In just a matter of two months, people caught in possession of small amounts of marijuana in New Hampshire will no longer have to worry about being arrested or serving time in jail.
On Tuesday, Governor Chris Sununu put his signature of a piece of legislation designed to eliminate the criminal penalties associated with marijuana possession. The new law, which is set to take effect in 60 days, will allow anyone caught with up to three quarters of an ounce of flower or five grams of hash to simply pay a fine between $100 and $300 instead of being thrown to the wolves of the criminal justice system.
However, for those unfortunate souls who make it habit of getting picked up by police with weed in their pockets, the law will only tolerate so much. First, second and even third offenses will be handled with fines, but someone busted a fourth time could easily find themselves under the blade of a criminal misdemeanor.
Nevertheless, marijuana advocates are pleased with the Governor’s willingness to implement this common sense reform.
“The governor deserves credit for his steadfast support of this commonsense reform,” Matt Simon, political director for the New England chapter of the Marijuana Policy Project, said in a statement. “Unlike his predecessors, who opposed similar proposals, Gov. Sununu appears to understand that ‘Live Free or Die’ is more than just a motto on a license plate.”

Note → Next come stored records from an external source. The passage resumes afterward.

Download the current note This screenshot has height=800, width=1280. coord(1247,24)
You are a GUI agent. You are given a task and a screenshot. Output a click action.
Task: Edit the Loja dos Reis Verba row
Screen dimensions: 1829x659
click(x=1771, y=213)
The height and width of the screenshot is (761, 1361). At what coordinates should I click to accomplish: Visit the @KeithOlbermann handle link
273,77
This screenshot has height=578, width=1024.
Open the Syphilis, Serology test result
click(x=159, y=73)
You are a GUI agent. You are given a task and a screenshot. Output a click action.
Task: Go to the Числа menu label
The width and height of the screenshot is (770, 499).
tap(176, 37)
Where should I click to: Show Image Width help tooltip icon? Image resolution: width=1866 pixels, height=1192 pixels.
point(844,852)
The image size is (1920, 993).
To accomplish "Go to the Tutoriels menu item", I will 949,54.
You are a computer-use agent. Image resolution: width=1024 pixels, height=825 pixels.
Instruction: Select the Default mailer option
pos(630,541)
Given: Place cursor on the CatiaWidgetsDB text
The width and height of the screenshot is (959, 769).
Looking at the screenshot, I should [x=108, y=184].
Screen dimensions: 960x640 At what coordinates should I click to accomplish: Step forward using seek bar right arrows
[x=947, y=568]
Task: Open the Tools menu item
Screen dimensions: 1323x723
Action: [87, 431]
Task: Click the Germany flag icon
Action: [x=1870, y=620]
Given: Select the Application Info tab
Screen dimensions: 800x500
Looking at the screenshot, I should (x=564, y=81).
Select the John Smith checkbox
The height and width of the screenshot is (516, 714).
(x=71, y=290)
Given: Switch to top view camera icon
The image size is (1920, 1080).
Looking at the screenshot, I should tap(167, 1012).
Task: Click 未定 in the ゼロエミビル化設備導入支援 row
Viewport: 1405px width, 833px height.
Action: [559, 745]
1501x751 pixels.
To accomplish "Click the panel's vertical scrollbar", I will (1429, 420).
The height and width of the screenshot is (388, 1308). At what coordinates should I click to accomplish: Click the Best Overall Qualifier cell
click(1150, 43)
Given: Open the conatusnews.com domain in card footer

As it stands, the current law penalizes those caught in possession of small amounts of marijuana with up to a year in jail and fines reaching $2,000. The state’s revised policy is expected to prevent thousands of people from suffering these repercussions.
There is hope that lawmakers will take the next logical step in the upcoming legislative session and push for marijuana to be made completely legal. Some of the latest polls show that around 68 percent of New Hampshire residents now support the idea of establishing a system that allows cannabis to be taxed and regulated in a manner similar to alcohol.
“New Hampshire lawmakers should continue to follow their constituents’ lead on this issue,” Simon said. “Every state in New England is either implementing or strongly considering legislation to regulate marijuana for adult use. It is time for the Legislature to develop a realistic marijuana prohibition exit strategy for New Hampshire.”